Daniel Ortega réélu avec 75% des voix au Nicaragua

Sans surprise, le président Daniel Ortega a été réélu pour un quatrième mandat après les élections de dimanche qui se sont tenues au Nicaragua. Une victoire décriée par l’opposition et la communauté internationale.
Image transmise par le bureau de presse de la présidence du Nicaragua du président et candidat Daniel Ortega lors du vote à Managua, le 7 novembre 2021. (CESAR PEREZ/AFP)
publié le 8 novembre 2021 à 12h48
(mis à jour le 8 novembre 2021 à 13h26)

Main basse sur le Nicaragua. Vainqueur avant même le dépouillement du scrutin, le président sortant Daniel Ortega a finalement été réélu avec 75 % des voix. Pour ses détracteurs, ce scrutin présidentiel n’est rien d’autre qu’une «farce électorale». Accablée par les arrestations arbitraires et les persécutions en tous genres, l’opposition refuse de reconnaître la légitimité du vote, prévu en même temps que les élections législatives dans cet Etat centraméricain de 6,5 millions d’habitants.
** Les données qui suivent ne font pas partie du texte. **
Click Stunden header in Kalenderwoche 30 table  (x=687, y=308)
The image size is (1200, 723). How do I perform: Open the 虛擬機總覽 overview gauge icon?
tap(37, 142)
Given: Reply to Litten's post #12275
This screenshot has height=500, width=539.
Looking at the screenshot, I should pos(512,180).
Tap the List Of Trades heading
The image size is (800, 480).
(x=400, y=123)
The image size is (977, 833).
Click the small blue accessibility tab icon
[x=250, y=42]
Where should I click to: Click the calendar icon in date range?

Le chef de l’Etat, qui briguait un quatrième mandat en compagnie de la vice-présidente, qui n’est autre que sa femme, Rosario Murillo, est accusé d’avoir manœuvré pour éliminer toute concurrence crédible, rendant sa réélection inéluctable. Les candidats arrêtés «conspiraient, ils ne voulaient pas que ces élections aient lieu car ils ont depuis longtemps vendu leur âme à l’empire (nord-américain) et vivent à genoux en réclamant des agressions contre le Nicaragua», avait justifié Ortega.
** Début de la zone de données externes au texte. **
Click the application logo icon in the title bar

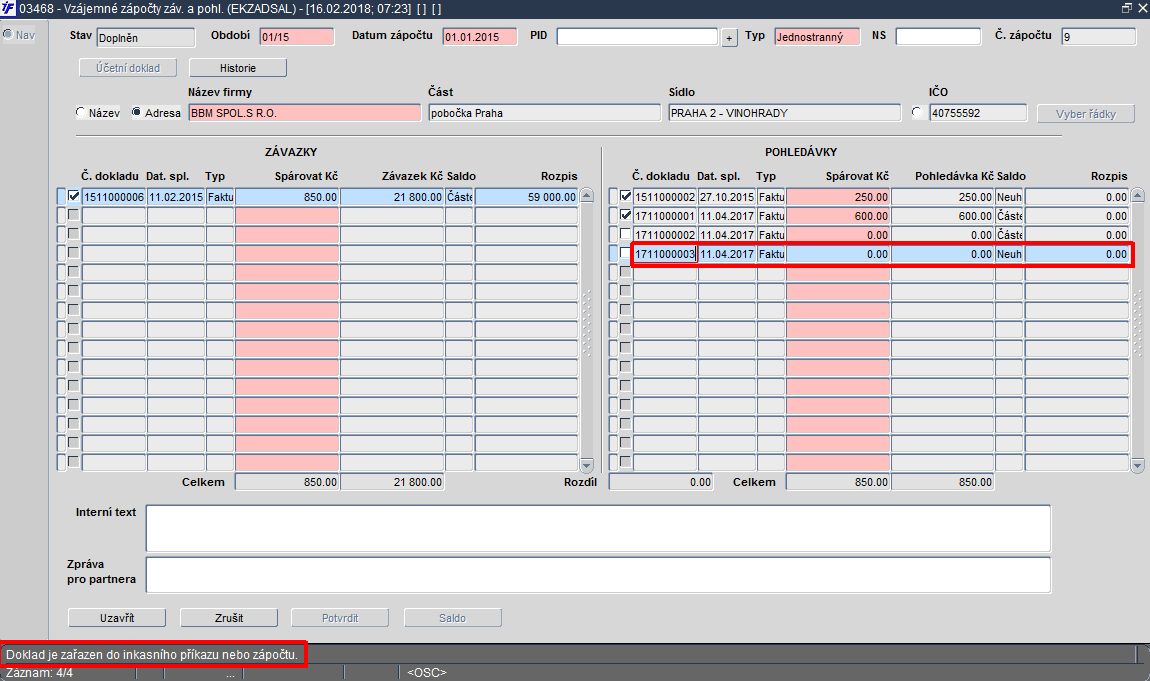coord(8,9)
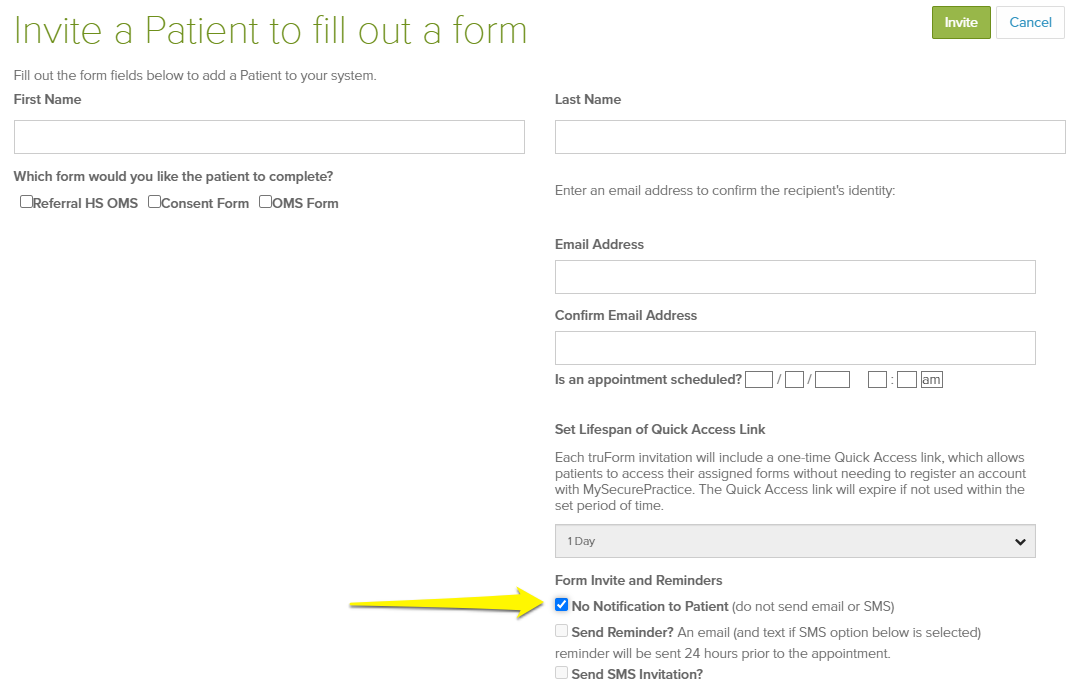Toggle the am/pm indicator
This screenshot has width=1071, height=685.
pos(931,379)
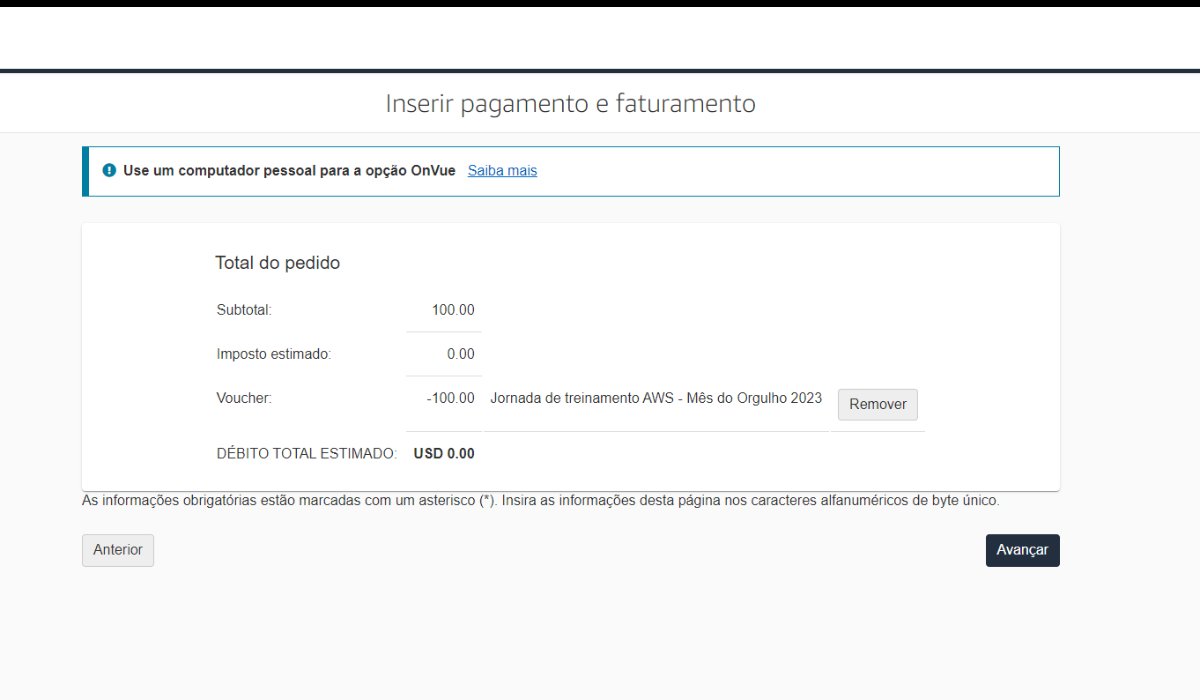Select the subtotal amount 100.00
Viewport: 1200px width, 700px height.
[x=453, y=310]
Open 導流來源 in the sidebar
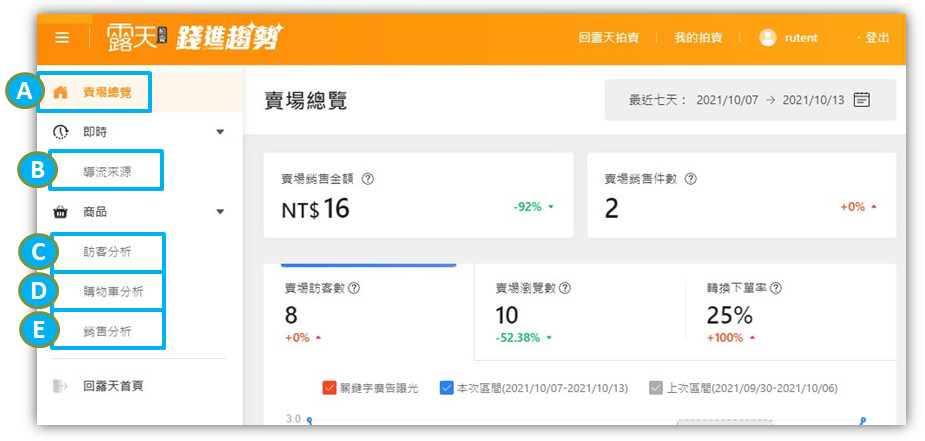925x441 pixels. [107, 171]
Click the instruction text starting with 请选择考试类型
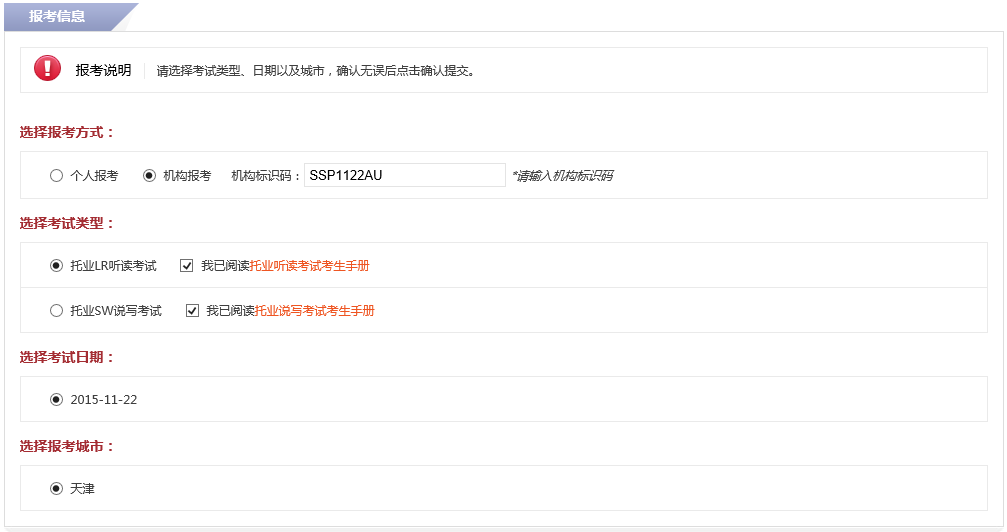This screenshot has width=1007, height=532. coord(315,71)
Tous les rivaux sérieux du chef de l’Etat avaient été placés en détention. Trois ans après la répression qui a fait plus de 300 morts parmi les manifestants qui exigeaient au printemps 2018 la démission de Daniel Ortega la chasse aux opposants a fait rage : 39 personnalités politiques, hommes d’affaires, paysans, étudiants et journalistes ont été arrêtés depuis juin. Parmi eux, les sept candidats potentiels susceptibles de constituer une menace pour le président sortant.

Une opposition hors jeu

Inféodé au pouvoir, le Conseil suprême électoral a exclu les principales coalitions de l’opposition, à commencer par Citoyens pour la liberté (CxL), mise hors-jeu début août. Seules ont été autorisées à participer cinq petites structures sans poids politique, qui s’alignent le plus souvent sur les positions de l’exécutif. Des partis «moustiques», comme on les appelle au Nicaragua, qui n’ont aucune chance face au Front sandiniste de libération nationale (FSLN). Baptisée en l’honneur du général révolutionnaire Augusto Sandino, cette formation jadis progressiste est à la tête du pays depuis 2006.
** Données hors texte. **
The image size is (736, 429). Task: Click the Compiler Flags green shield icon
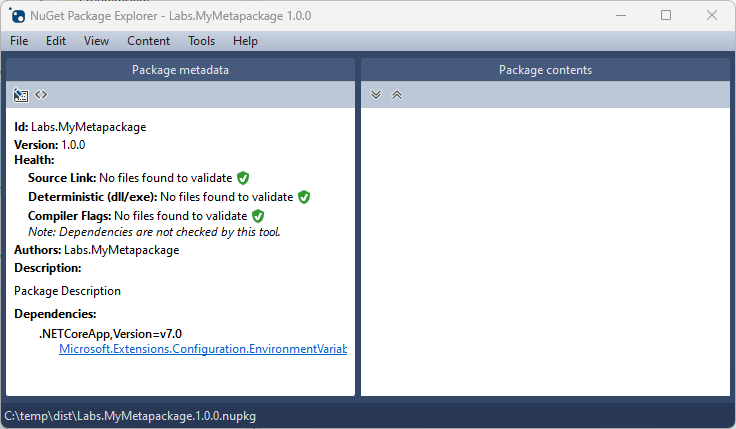click(x=258, y=216)
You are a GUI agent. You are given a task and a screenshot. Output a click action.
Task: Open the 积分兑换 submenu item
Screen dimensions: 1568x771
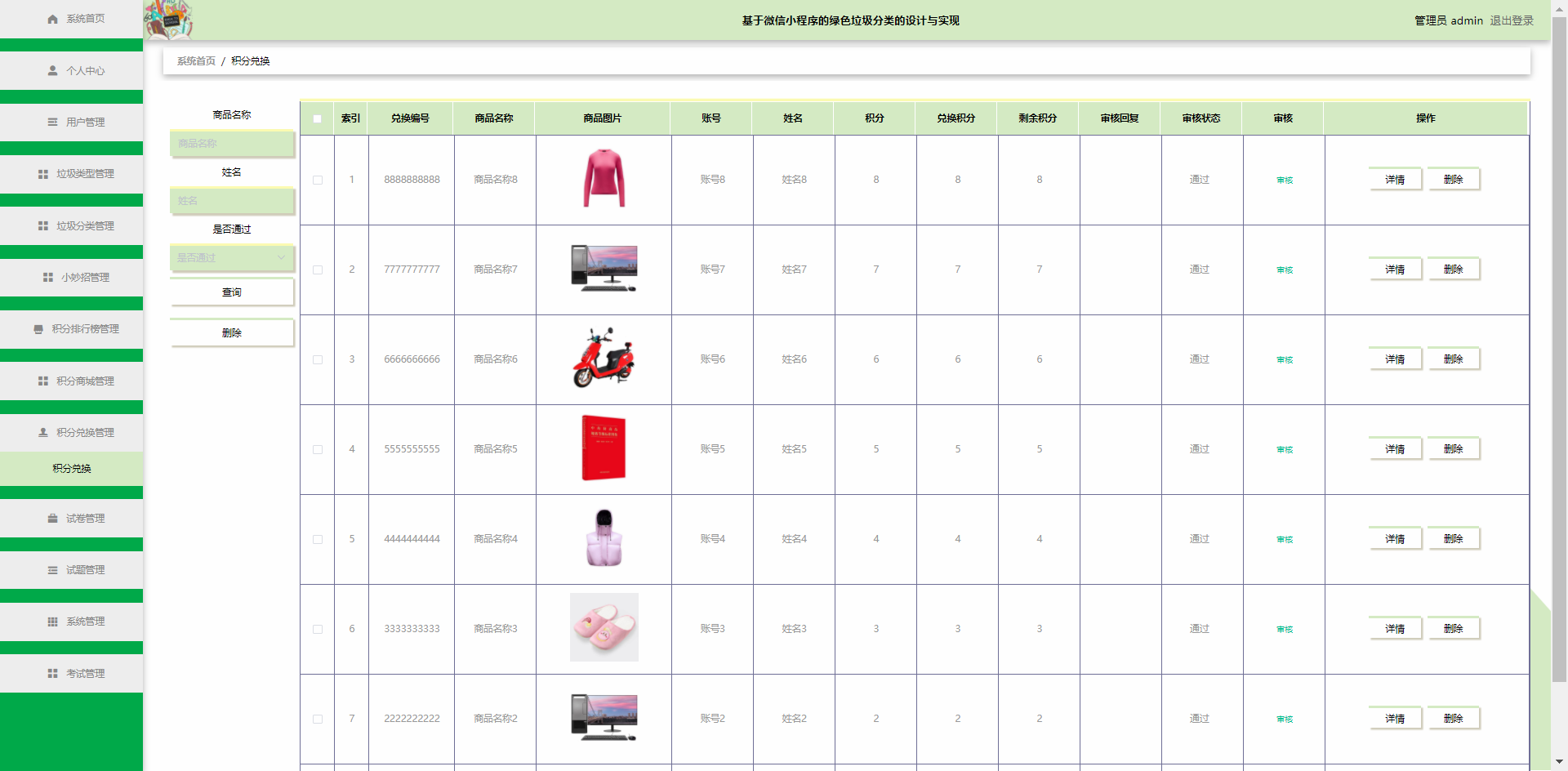coord(72,469)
Plus récemment, à seulement une semaine du scrutin, Meta, la maison mère de Facebook, avait annoncé avoir démantelé un millier de comptes Facebook et Instagram gérés par une «usine à trolls» du gouvernement pour manipuler l’opinion.

«Une élection ni libre ni juste»

Du côté de Washington, on dénonce des élections «comédie». C’est ainsi que le président américain Joe Biden a qualifié dimanche ce scrutin. «Ce que le président du Nicaragua et son épouse, la vice-présidente Rosario Murillo, ont orchestré aujourd’hui est une élection pantomime qui n’était ni libre, ni juste, et certainement pas démocratique», a tancé Biden, cité dans un communiqué de la Maison Blanche. L’élection présidentielle au Nicaragua s’est déroulée «sans garanties démocratiques» et achève le basculement de ce pays dans un «régime autocratique», a dénoncé lundi le chef de la diplomatie de l’Union Européenne, Josep Borrell. Une «farce» également pour le ministre des Affaires étrangères espagnol, José Manuel Albares : «Il n’y a eu aucun type de vérification de ces élections et, par conséquent, elles n’offrent aucune garantie aux yeux du gouvernement espagnol ni aux yeux de la plupart des pays de la communauté internationale», a-t-il ajouté lundi lors d’un point presse à Madrid.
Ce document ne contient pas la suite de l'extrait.